Post autor: KrisButton »

Z skąd ja znam tą wybredność w jedzeniu, ach tak 6 moich kotów z 8 ma tą dolegliwość. Dobrze, że w okolicy są wolno żyjące koty, to nie marnuje się to czego towarzystwo nie chce.
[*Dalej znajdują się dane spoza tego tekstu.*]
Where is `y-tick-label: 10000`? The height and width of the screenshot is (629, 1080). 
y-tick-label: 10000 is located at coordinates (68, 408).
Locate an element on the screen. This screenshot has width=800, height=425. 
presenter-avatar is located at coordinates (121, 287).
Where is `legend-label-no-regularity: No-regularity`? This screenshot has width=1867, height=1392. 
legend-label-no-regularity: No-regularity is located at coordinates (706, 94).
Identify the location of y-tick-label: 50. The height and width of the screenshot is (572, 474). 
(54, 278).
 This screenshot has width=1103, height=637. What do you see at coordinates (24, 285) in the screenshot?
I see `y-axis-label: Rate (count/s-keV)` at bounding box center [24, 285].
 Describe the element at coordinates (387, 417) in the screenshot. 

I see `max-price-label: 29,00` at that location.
I jak kuwetowo było?
Istnieją dwa sposoby ucieczki od prozy życia: muzyka i koty.
Synuś, Dziczek,Maksima,Gacuś, Kajtuś P, Inka i Ibis w moim sercu i pamięci, na zawsze.
Awatar użytkownika
kat
Posty: 15131
Rejestracja: 18 mar 2013, 10:19
Lokalizacja: Poznań

Post autor: kat »

No niestety w kuwecie beżowa, luźna kupa :(
Rano rzuciła sie na karmę.
Ale wieczorem sprobuje wrócić do barfa...
Awatar użytkownika
agusiak
Posty: 1744
Rejestracja: 17 maja 2015, 22:27
Lokalizacja: Poznań

Post autor: agusiak »

Jaka cwana bestyjka... Oby przeprosiła się w takim razie z barfem!
Moja Tami też robi różne protesty, serio instynktu samochowawczego w tych kotach.
Awatar użytkownika
kat
Posty: 15131
Rejestracja: 18 mar 2013, 10:19
Lokalizacja: Poznań

Post autor: kat »

Na szczęście wieczorem barf z królika ładnie zjadła :)
Awatar użytkownika
KrisButton
Posty: 3711
Rejestracja: 18 lis 2014, 14:17
Lokalizacja: Luboń

Post autor: KrisButton »

Brawo Uszatko :serce:
Istnieją dwa sposoby ucieczki od prozy życia: muzyka i koty.
Synuś, Dziczek,Maksima,Gacuś, Kajtuś P, Inka i Ibis w moim sercu i pamięci, na zawsze.
Awatar użytkownika
kat
Posty: 15131
Rejestracja: 18 mar 2013, 10:19
Lokalizacja: Poznań

Post autor: kat »

I rano też zjadła króliczego barfa :)
Awatar użytkownika
saszka
Babcia Wierzba
Posty: 7123
Rejestracja: 30 wrz 2015, 19:52
Lokalizacja: Poznań

Post autor: saszka »

kciuki za pomyślny kolejny urobek! :P
If cats looked like frogs we'd realize what nasty, cruel little bastards they are. Style. That's what people remember.